247 - O contraponto feito pelo ministro Ricardo Lewandowski ao colega Joaquim Barbosa no julgamento da Ação Penal 470 já opõe analistas pró e contra a condenação dos réus do chamado 'mensalão'. Para o blogueiro Luís Nassif, "Lewandovski registrou a robusta prova testemunhal, de que a empresa (IFT, do jornalista Luiz Costa Pinto) efetivamente prestou serviços à Câmara, com elogios fartos de diversos setores da Câmara. E o fato do TCU, por unanimidade, ter considerado legal o contrato e sua execução". Ao não considerar isso, segundo Nassif, o relator do processo atuou como "auxiliar da acusação, um inquisidor pequeno, incapaz de separar o joio do trigo". 

Leia a análise na íntegra abaixo: 

Voto de Lewandovski expõe falta de discernimento de Barbosa

O revisor Ministro Ricardo Lewandovski considerou haver sinais abundantes de que a empresa IFT, de Luiz Costa Pinto, prestou serviços à Câmara. Os advogados de defesa já haviam relatado inúmeros depoimentos de funcionários da Câmara atestando a entrega do trabalho.

Em seu voto, Joaquim Barbosa endossou as acusações da Procuradoria Geral da República (PGR), de que o contrato era fantasma e que Costa Pinto prestaria apenas trabalhos pessoais ao então presidente da Câmara João Paulo.

Houve uma primeira investigação que apurou não terem sido entregues boletins reservados mensais. Com base nisso, em uma análise superficial a primeira investigação da Polícia Federal considerou que o contrato era falho.

Posteriormente, o Tribunal de Contas aprofundou as investigações e constatou que:

Não constava do contrato da Câmara com a IFT a feitura dos boletins.

Mesmo que constasse do contrato, sua ausência não caracterizaria burla devido à abrangência muito maior do contrato, que foi entregue na sua totalidade.

Lewandovski registrou a robusta prova testemunhal, de que a empresa efetivamente prestou serviços à Câmara, com elogios fartos de diversos setores da Câmara. E o fato do TCU, por unanimidade, ter considerado legal o contrato e sua execução.

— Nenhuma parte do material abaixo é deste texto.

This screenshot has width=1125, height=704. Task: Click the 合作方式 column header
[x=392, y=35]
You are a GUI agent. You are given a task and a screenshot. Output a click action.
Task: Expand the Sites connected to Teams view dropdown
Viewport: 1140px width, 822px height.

Tudo isso foi ignorado por Joaquim Barbosa. Sua intenção jamais foi a de se comportar como juiz, mas como um auxiliar da acusação, um inquisidor pequeno, incapaz de separar o joio do trigo. Joaquim Barbosa não teve o menor interesse em separar as acusações objetivas das meras suspeitas, como se na ponta houvesse apenas inimigos a serem exterminados.

Duro nas suas sentenças, quando identifica sinais de culpa, Lewandovski demonstra discernimento e preocupação em separar o joio do trigo. Até agora, sua palavra mostra credibilidade quando absolve e também quando condena. Ao contrário de Joaquim Barbosa, que não mostra credibilidade nem quando tem razão.

Como ensinou Lewandovski ao final, o juiz é o "perito dos peritos", o único a avaliar todos os elementos, não podendo fiar-se em um laudo único, sem considerar as demais provas e evidências.